A Two-Layer Framework for Joint Online Configuration Selection and Admission Control
Owen Shen, Haoran Xu, Yinyu Ye, Peter Glynn, Patrick Jaillet
TL;DR
This work addresses online joint configuration selection and admission control under budget constraints by formulating a two-layer decision process. It introduces a switching-aware fluid oracle that upper-bounds all feasible online policies via a max-min saddle-point characterization, and uses this to design SP-UCB--OLP, which achieves a regret of $\tilde{O}(\sqrt{KT})$ in a horizon of $T$ periods with $K$ configurations. The algorithm learns a mixture over configurations and a global bid price, solving an optimistic saddle-point problem at each round and applying a threshold admission rule $\mathbf{p}^T\mathbf{a}$ to decide acceptance. Empirical results on synthetic data and Alibaba traces demonstrate the necessity of the switching-aware benchmark (complementarity gap), the effectiveness of minimal exploration, and the practical scalability of the approach for real-world budgeted admission control scenarios.
Abstract
We study online configuration selection with admission control problem, which arises in LLM serving, GPU scheduling, and revenue management. In a planning horizon with $T$ periods, we consider a two-layer framework for the decisions made within each time period.
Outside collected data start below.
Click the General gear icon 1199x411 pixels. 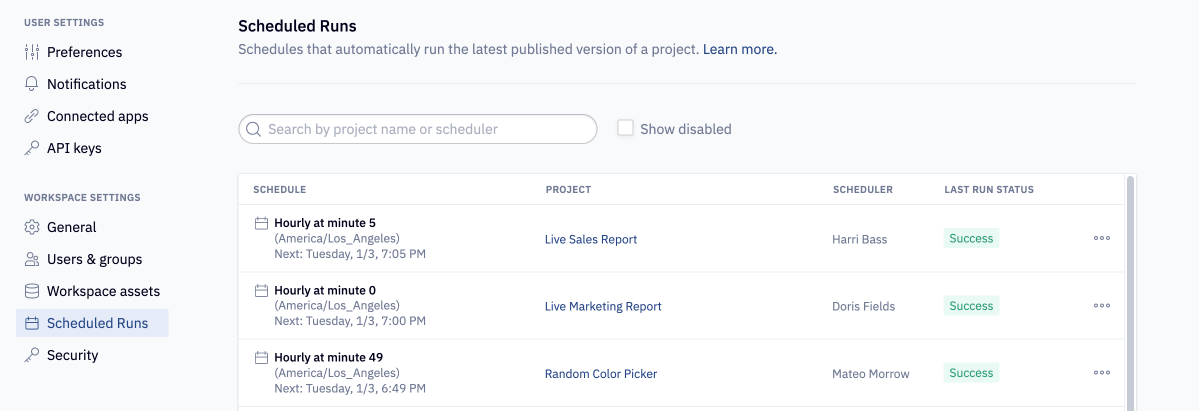[x=31, y=227]
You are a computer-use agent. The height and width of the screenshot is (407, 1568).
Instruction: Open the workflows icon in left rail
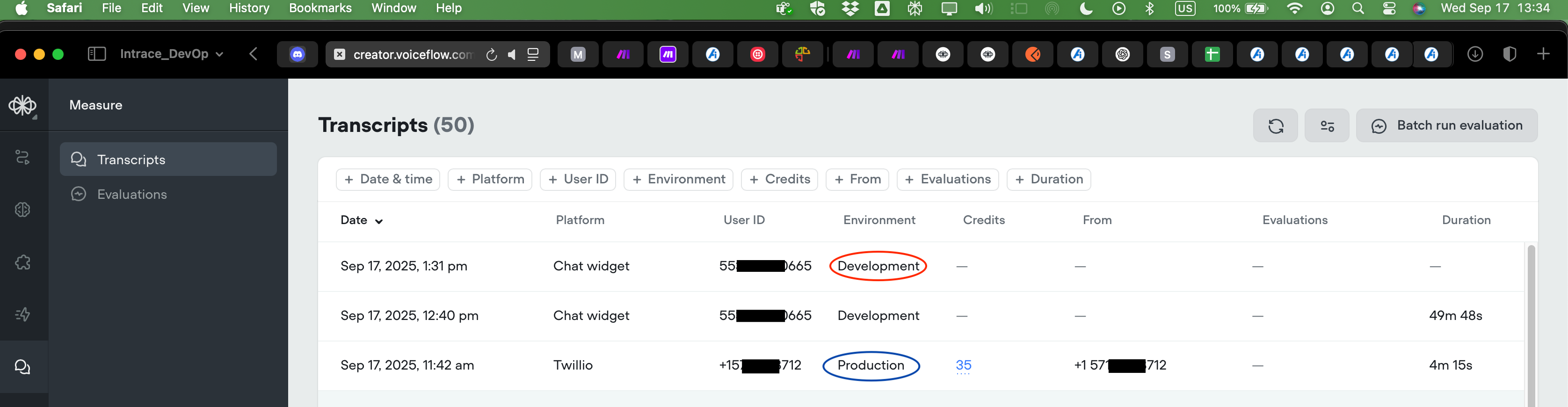(x=22, y=158)
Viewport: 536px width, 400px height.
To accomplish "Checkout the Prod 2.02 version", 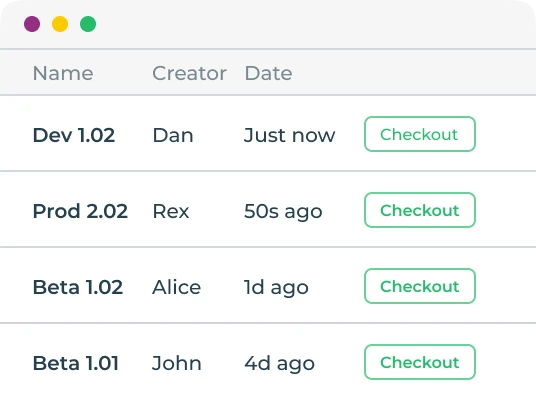I will pos(420,210).
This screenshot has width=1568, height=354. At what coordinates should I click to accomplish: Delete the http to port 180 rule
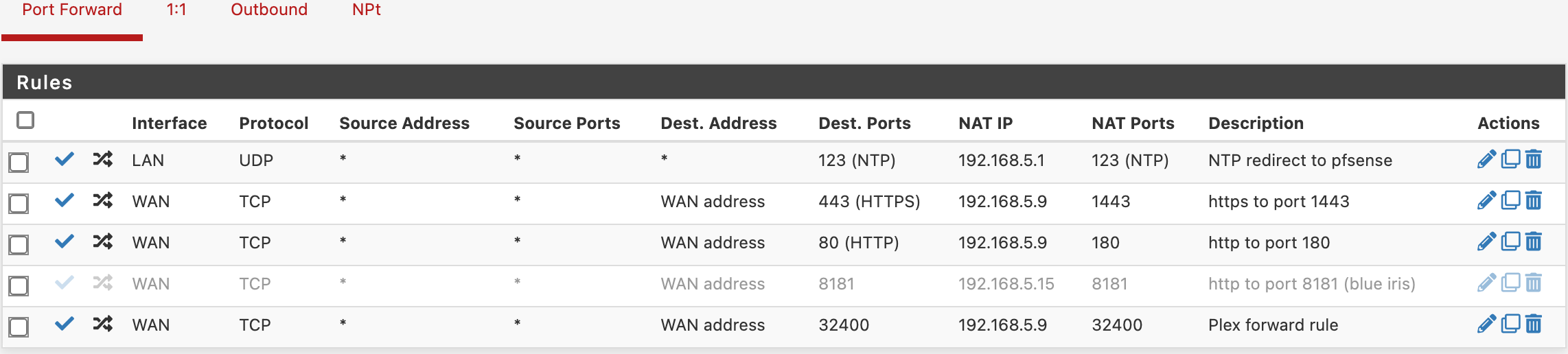point(1534,242)
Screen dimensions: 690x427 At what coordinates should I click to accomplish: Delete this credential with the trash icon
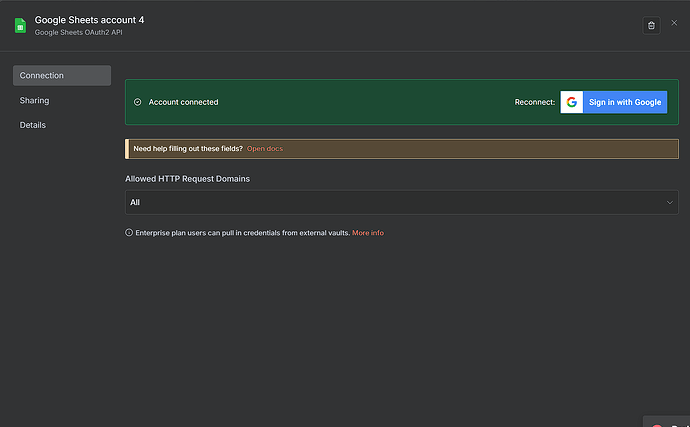pyautogui.click(x=651, y=25)
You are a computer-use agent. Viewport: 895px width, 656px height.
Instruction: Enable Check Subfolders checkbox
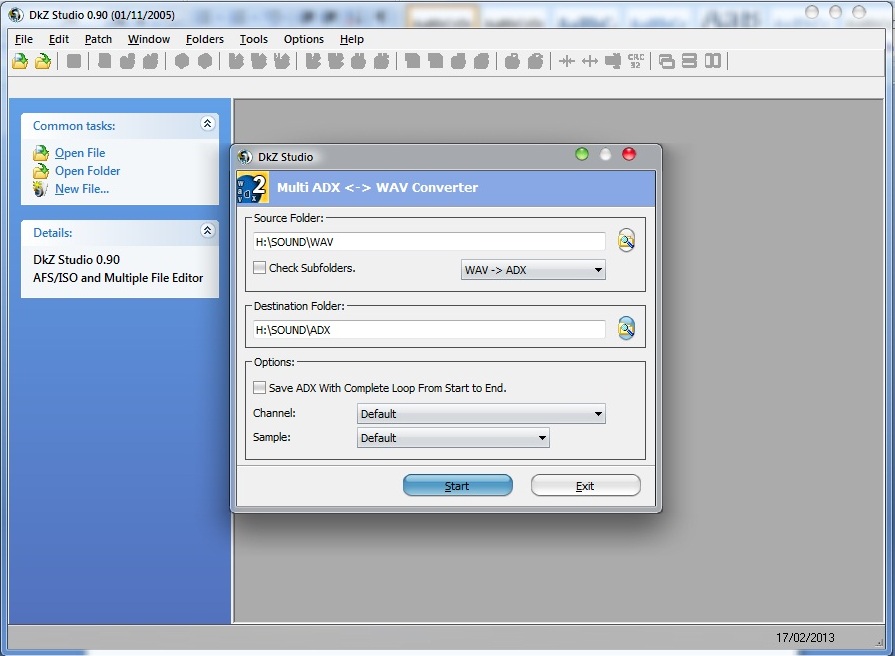click(260, 268)
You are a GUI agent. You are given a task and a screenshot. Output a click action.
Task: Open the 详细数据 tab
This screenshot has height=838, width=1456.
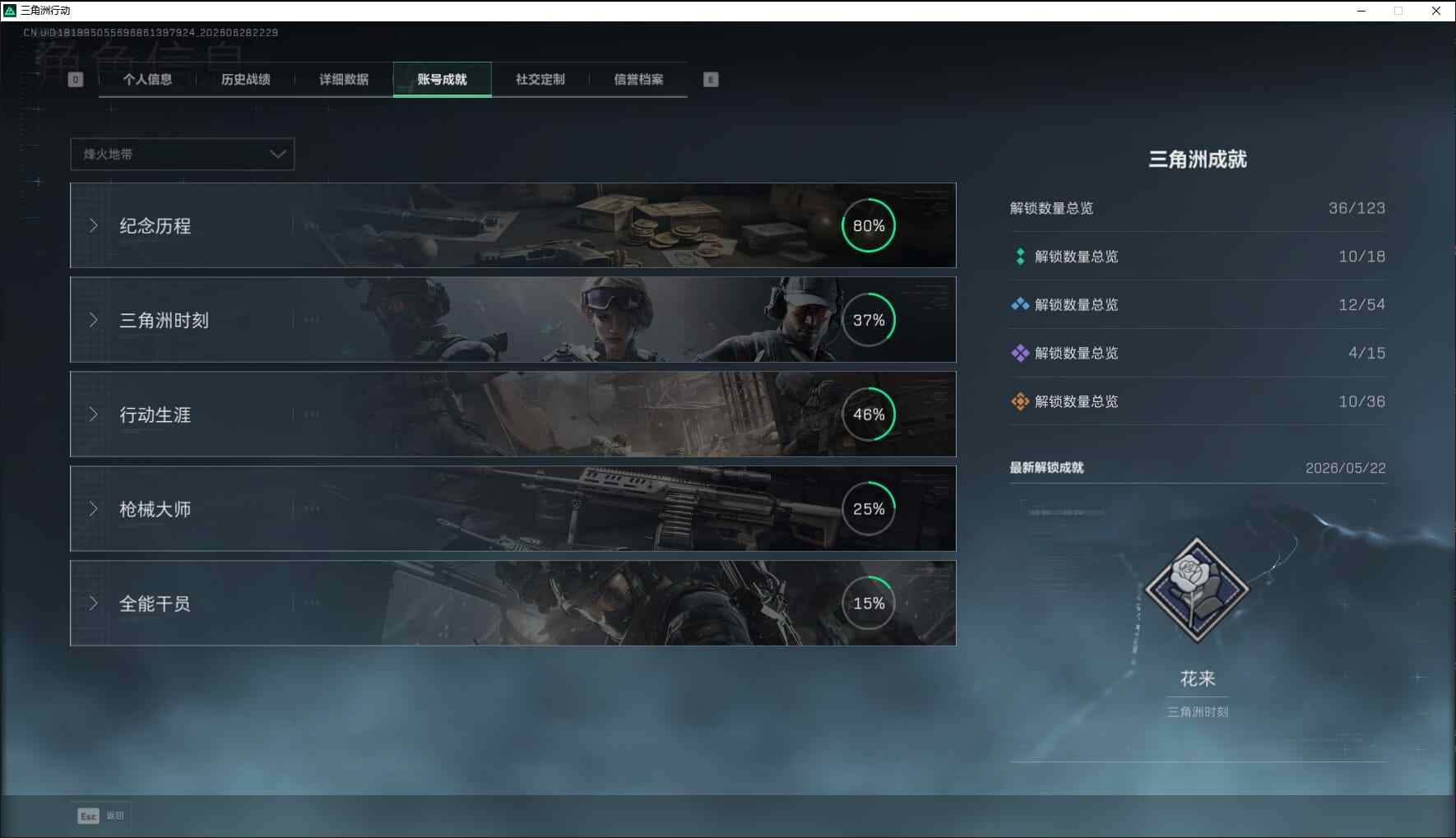coord(344,80)
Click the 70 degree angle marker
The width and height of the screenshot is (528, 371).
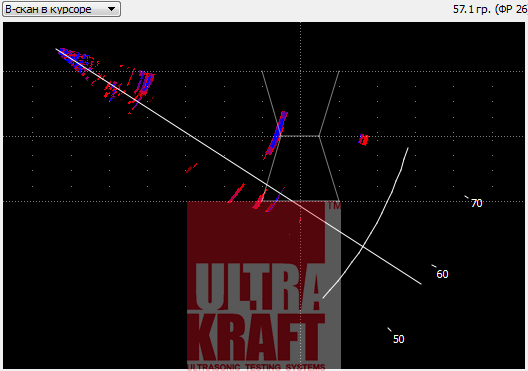pyautogui.click(x=476, y=203)
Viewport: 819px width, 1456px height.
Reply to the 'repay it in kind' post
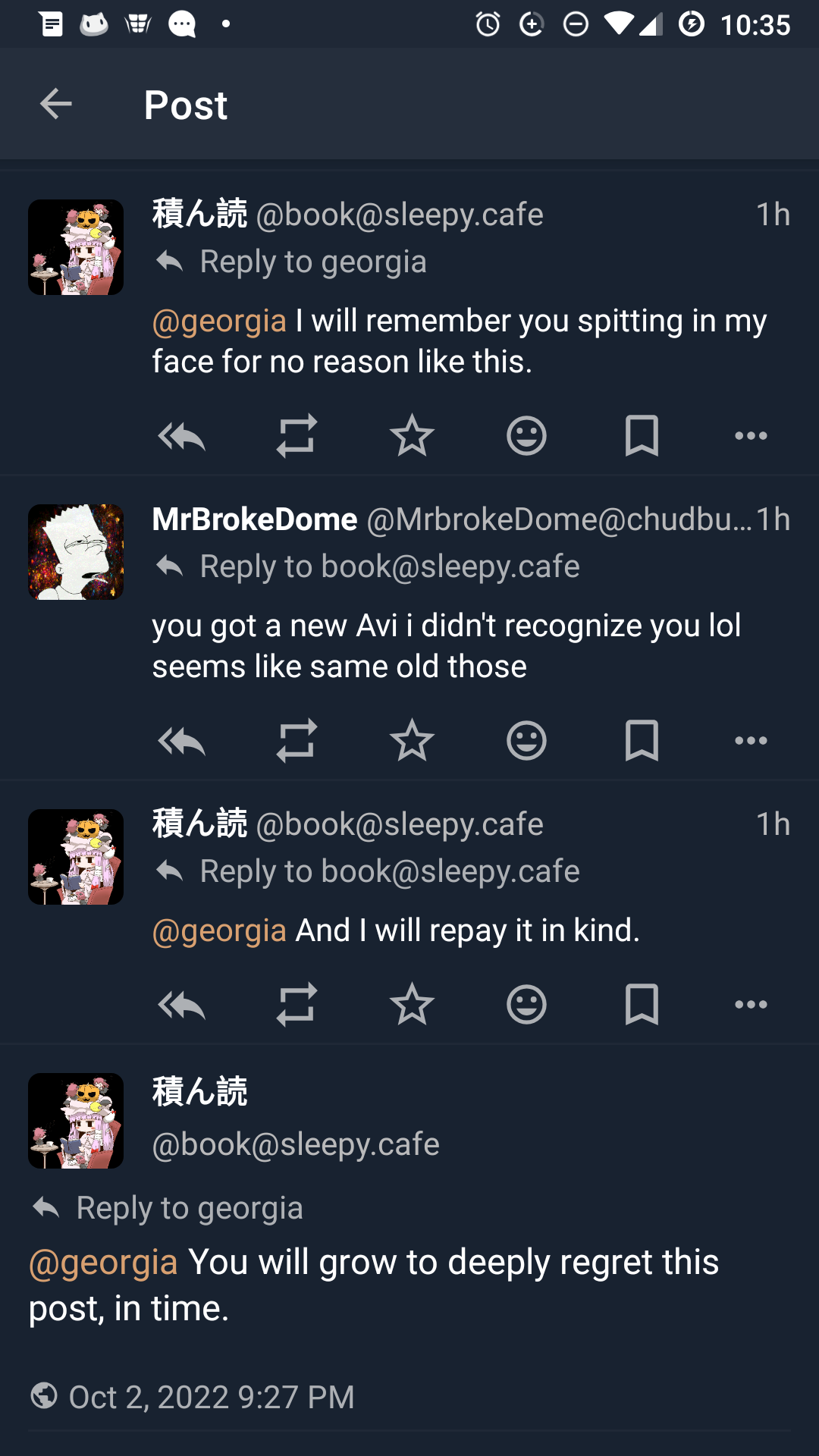point(181,1005)
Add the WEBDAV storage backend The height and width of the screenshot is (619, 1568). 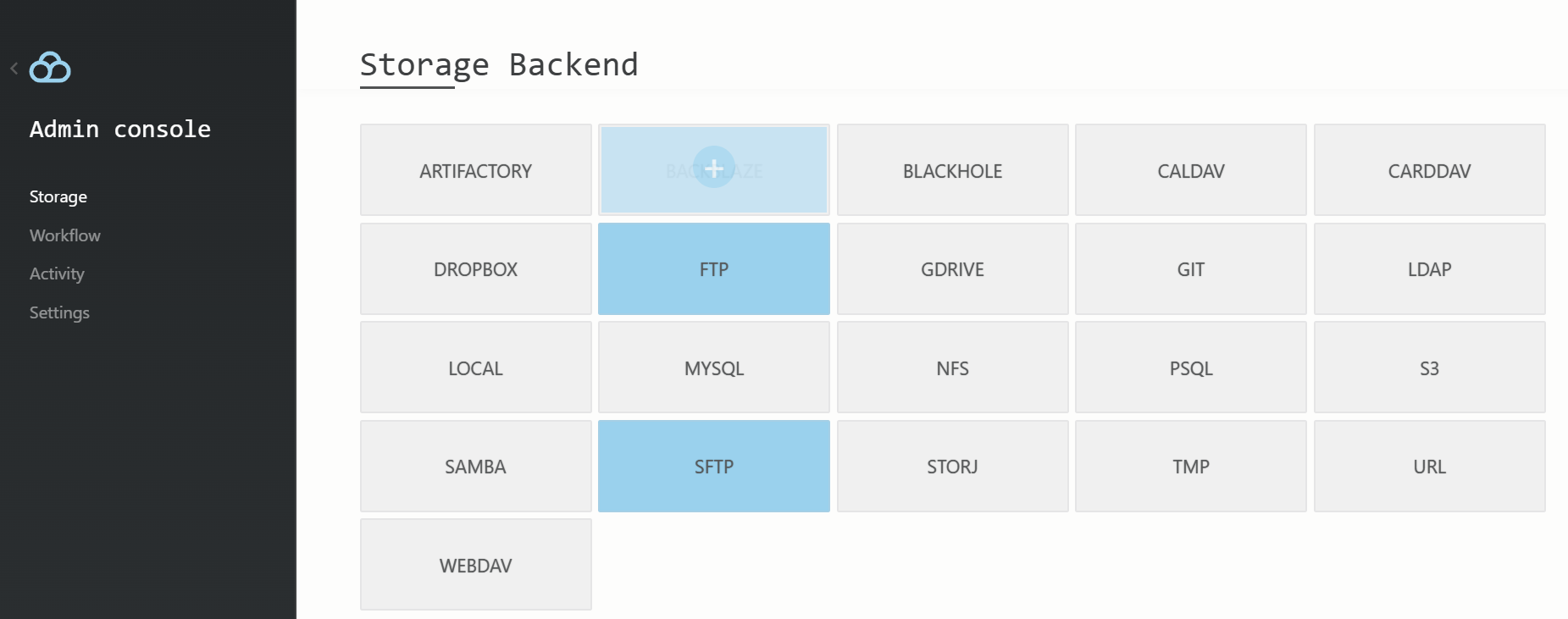point(475,566)
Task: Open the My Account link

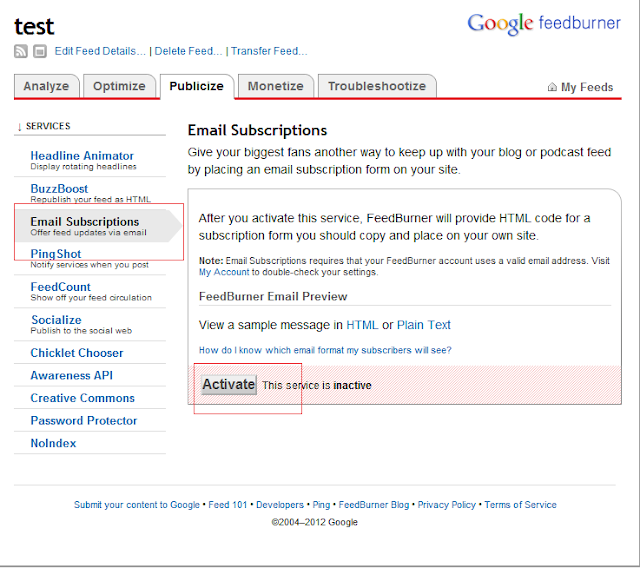Action: click(225, 272)
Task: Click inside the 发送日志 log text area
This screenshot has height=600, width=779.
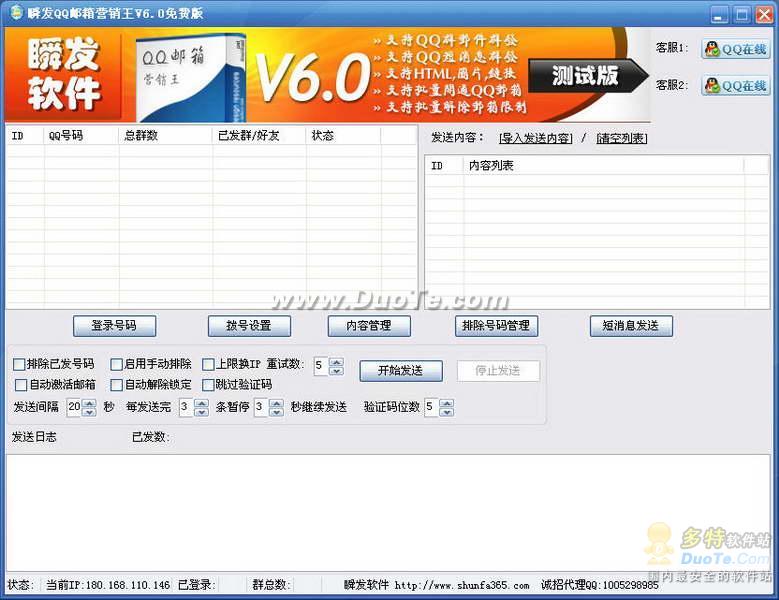Action: [x=388, y=510]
In the first layer, the decision maker selects one of the $K$ configurations (ex. quantization, parallelism, fare class) which induces distribution over the reward-resource pair of the incoming request. In the second layer, the decision maker observes the request and then decides whether to accept it or not. Benchmarking this framework requires care. We introduce a \textbf{switching-aware fluid oracle} that accounts for the value of mixing configurations over time, provably upper-bounding any online policy. We derive a max-min formulation for evaluating the benchmark, and we characterize saddle points of the max-min problem via primal-dual optimality conditions linking equilibrium, feasibility, and complementarity. This guides the design of \textbf{SP-UCB--OLP} algorithm, which solves an optimistic saddle point problem and achieves $\tilde{O}(\sqrt{KT})$ regret.